Great leaders are great listeners. But that said, true listening doesn’t come through the eye-gate or ear-gate alone, it means also comes through your heart. One survey of 600 employees reported by govexec.com found that 58% of those employees felt their managers lacked empathy toward them.
We read a lot about good listening, including eye-to-eye contact or body language, but not a lot is written about good “heart contact.” So what is it, and how do we improve it?
Place yourself in the team member’s home environment. You probably know enough about it to know how it affects their attitude and their work. Listening with your heart means listening to someone through their home dynamics. Are there negative dynamics? Is abusive or addictive behavior prevalent? Are there ongoing physical, emotional, or financial challenges? What someone says may be an echo of what’s going on at home. You listen with your heart when you accept that who they are is based on where (or what) they’re coming from.

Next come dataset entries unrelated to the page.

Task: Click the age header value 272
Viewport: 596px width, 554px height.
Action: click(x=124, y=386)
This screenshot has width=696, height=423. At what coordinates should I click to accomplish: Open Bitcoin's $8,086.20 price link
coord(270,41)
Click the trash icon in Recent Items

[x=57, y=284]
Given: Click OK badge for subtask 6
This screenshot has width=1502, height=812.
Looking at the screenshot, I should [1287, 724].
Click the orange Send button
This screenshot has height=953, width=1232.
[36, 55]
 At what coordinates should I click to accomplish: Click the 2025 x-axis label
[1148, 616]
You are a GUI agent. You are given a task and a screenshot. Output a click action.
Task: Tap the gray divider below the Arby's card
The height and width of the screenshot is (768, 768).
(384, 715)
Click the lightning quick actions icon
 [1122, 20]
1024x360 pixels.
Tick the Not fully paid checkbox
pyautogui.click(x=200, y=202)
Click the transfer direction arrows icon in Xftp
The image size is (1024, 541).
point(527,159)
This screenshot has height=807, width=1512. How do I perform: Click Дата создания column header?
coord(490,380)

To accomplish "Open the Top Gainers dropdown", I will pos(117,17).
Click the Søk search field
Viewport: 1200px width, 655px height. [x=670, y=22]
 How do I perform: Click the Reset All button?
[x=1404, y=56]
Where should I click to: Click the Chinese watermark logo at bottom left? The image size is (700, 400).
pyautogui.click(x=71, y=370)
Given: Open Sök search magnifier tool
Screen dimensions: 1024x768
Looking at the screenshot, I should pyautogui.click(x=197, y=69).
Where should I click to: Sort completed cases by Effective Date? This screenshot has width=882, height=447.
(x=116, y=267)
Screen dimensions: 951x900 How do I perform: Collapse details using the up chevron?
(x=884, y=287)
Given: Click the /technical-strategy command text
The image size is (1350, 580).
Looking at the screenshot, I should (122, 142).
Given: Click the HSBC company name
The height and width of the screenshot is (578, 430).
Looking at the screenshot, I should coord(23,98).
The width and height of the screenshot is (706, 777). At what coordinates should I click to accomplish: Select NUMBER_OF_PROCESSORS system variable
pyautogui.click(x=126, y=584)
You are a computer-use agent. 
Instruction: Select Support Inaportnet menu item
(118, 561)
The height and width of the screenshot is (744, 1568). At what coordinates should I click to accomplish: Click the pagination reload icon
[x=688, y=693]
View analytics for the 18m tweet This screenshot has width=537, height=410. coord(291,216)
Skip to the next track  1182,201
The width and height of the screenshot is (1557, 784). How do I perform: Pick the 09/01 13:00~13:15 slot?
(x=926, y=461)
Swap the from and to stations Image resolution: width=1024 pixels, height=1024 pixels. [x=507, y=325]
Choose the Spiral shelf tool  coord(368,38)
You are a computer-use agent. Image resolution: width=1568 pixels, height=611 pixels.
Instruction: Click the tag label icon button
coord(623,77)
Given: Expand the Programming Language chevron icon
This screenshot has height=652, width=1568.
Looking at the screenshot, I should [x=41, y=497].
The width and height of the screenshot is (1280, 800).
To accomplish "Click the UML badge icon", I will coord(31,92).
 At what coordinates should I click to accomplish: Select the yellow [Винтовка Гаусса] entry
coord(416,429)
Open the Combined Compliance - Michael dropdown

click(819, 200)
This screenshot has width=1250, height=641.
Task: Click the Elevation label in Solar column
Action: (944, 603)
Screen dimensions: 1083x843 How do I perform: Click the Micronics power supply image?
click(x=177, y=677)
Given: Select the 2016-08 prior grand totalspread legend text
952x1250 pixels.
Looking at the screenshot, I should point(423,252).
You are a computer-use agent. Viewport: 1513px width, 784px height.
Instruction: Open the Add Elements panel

Place yourself in the team member’s work environment. Listening with your heart means not being partial to a person’s position in that environment. That’s tough, especially when a friction point is between a hard worker and a slacker, and you’re listening to the slacker! Your heart is with the hard worker, but the slacker might be a hard worker at heart who is struggling with interpersonal issues. Listen as if the worker characteristics were reversed. Listen with the intensity of a talent scout discovering hidden abilities.
Place yourself in the team member’s training environment. You may or may not have been involved in the training, but listening with your heart means accepting the fact that some problems result from incomplete training. Learn to listen without being defensive. A heart to heart conversation may reveal a brand new vista of training techniques.
Place yourself in the team member’s career environment. Are you listening to their overall hopes and dreams? Listening in “the affirmative” lets the team member know you care about them beyond the end of their shift or the completion of their project. Listening about their future lets that person know you are with them in the present. Inserting positives in the conversation helps the team member in the “Self-Image Department.”
Listening with your heart says a TON without uttering a word. It says “I care about you.” “You are important to me and to this work.” It says “I’m approachable.”
Be the leader that will rank near the top of the empathy survey!